Yahya Kemal Beyatlı, 12 yaşındayken ailesi Selanik’e yerleşti. Bir yıl sonra annesini yitirmesi Yahya Kemal’de şiirlerine de yansıyan derin bir acı yarattı. Babası gittiği arkadaş toplantılarına onu da götürürdü. Bu toplantılardaki tartışmalar onun siyaset ve edebiyata genç yaşlarda ilgi duymasına yol açtı. O yıllarda Muallim Naci’nin, Tevfik Fikret’in şiirlerine öykünen şiirler yazıyor, sevdiği bir kıza duyduğu ilgiyi şiirlerle dile getiriyordu.
1902 yılında okumak için geldiği İstanbul’da, evine sanatçıların gidip geldiği bir akrabasının yanında kalan Yahya Kemal, eğitimini Robert Kolej’de sürdürmeye hazırlanıyordu. Bu dönemde Türk müziğinin ünlü bestecisi Hacı Arif Bey’in yönettiği fasılları ve müzikle ilgili söyleşileri dinleyerek derin bir müzik duyarlığı kazandı.

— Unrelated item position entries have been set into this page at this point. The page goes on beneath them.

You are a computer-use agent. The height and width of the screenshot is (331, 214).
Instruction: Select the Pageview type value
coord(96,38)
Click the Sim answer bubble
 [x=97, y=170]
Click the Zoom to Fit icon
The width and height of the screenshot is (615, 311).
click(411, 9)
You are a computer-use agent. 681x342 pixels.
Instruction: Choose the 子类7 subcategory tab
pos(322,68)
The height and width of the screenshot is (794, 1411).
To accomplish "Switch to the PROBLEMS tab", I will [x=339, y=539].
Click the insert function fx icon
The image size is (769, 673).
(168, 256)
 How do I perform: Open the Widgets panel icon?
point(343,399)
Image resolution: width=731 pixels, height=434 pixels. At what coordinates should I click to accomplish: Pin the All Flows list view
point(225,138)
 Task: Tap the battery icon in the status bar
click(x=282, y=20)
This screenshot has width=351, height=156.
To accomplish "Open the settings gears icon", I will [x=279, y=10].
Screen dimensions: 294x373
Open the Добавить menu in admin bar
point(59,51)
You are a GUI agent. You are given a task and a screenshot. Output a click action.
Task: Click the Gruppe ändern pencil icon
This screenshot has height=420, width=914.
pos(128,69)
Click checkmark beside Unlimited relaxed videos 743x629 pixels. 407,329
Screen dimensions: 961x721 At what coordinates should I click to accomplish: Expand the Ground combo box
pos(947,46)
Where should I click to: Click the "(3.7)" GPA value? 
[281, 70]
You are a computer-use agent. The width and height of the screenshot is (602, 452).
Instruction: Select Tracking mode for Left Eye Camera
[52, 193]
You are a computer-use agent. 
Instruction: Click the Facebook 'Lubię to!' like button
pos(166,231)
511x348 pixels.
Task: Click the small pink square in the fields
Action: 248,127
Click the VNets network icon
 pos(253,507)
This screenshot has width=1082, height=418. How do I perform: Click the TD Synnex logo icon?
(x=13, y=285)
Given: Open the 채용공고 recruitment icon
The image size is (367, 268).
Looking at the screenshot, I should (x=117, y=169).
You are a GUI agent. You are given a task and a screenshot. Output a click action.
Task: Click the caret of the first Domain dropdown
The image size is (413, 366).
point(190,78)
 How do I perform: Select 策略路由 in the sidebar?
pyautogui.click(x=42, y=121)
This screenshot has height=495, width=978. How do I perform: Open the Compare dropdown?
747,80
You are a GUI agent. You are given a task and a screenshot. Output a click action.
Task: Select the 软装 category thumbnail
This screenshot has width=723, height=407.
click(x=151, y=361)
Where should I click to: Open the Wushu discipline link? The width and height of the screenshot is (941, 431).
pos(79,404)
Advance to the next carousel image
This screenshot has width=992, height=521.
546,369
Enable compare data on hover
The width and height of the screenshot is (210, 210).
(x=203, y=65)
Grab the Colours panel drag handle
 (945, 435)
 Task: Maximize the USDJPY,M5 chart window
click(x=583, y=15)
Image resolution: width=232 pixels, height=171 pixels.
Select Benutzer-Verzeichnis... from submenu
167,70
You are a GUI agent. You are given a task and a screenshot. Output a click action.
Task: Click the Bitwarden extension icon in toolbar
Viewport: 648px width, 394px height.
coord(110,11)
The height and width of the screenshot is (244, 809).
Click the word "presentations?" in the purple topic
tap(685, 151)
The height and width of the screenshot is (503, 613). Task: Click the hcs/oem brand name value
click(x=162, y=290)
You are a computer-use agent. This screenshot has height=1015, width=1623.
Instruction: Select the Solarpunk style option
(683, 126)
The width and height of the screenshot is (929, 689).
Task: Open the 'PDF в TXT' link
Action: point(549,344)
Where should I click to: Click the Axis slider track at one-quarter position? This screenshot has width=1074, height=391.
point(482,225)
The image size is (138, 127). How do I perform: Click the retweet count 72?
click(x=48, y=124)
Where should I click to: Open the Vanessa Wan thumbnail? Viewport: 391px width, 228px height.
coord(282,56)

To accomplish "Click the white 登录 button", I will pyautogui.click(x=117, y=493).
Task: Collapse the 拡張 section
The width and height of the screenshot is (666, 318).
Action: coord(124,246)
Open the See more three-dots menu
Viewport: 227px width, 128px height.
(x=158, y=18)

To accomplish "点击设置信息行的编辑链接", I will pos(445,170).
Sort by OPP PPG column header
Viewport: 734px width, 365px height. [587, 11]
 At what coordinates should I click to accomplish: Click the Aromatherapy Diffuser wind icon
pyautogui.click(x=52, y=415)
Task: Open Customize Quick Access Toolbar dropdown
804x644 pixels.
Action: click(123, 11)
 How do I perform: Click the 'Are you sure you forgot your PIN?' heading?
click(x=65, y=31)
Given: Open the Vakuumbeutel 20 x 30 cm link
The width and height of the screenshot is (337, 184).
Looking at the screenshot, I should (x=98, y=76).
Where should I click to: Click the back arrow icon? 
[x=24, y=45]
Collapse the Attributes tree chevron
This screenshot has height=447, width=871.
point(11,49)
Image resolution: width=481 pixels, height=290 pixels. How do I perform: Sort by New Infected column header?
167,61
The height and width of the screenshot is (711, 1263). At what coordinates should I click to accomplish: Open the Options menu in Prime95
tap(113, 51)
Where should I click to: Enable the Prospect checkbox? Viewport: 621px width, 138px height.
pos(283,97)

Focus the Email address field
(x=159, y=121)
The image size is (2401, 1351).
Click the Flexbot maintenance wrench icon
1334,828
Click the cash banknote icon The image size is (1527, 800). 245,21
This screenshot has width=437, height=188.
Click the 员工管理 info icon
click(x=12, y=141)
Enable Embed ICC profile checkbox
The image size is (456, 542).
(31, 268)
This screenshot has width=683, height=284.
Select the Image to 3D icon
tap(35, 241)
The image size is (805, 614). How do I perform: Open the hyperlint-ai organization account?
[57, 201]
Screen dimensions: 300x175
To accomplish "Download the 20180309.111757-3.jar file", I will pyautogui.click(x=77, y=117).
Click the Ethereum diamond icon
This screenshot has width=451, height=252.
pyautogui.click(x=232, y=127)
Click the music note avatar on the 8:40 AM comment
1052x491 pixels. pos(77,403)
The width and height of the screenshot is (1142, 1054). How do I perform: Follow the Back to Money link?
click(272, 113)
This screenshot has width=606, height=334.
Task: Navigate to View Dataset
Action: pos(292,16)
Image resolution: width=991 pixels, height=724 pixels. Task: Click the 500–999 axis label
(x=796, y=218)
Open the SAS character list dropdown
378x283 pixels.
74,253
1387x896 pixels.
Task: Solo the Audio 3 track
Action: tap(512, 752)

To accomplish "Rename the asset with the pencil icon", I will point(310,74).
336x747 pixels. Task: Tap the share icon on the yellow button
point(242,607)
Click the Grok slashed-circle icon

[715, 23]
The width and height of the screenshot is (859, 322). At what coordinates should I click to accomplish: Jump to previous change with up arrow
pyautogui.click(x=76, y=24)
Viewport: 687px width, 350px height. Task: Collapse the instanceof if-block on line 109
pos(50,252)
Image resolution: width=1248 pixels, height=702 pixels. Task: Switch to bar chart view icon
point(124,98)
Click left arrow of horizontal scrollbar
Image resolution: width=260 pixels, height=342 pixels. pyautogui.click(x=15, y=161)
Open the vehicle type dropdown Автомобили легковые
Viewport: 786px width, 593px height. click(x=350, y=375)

1903 yılında Yahya Kemal, o yıllarda tanıdığı Jön Türkler’in de etkisiyle izinsiz olarak yurtdışına çıkıp Paris’e gitti. Şairin Paris’teki yaşamı, siyasal inançlarının oluşmasında, batı edebiyatını da tanıyarak kendine özgü bir edebiyat beğenisinin doğmasında çok etkili oldu. Siyasal Bilgiler Okulu’na giren Yahya Kemal, tarih dersinde Osmanlılar’dan çok az söz edilmesinden etkilenerek Osmanlı tarihinin, özellikle yükseliş dönemine büyük bir merakla eğildi. Ne var ki, 1912 yılında yurda döndüğünde Balkan Savaşları sonucunda Osmanlı İmparatorluğu küçülmüş; doğduğu ve çocukluğunu geçirdiği yerler ülke sınırları dışında kalmıştı.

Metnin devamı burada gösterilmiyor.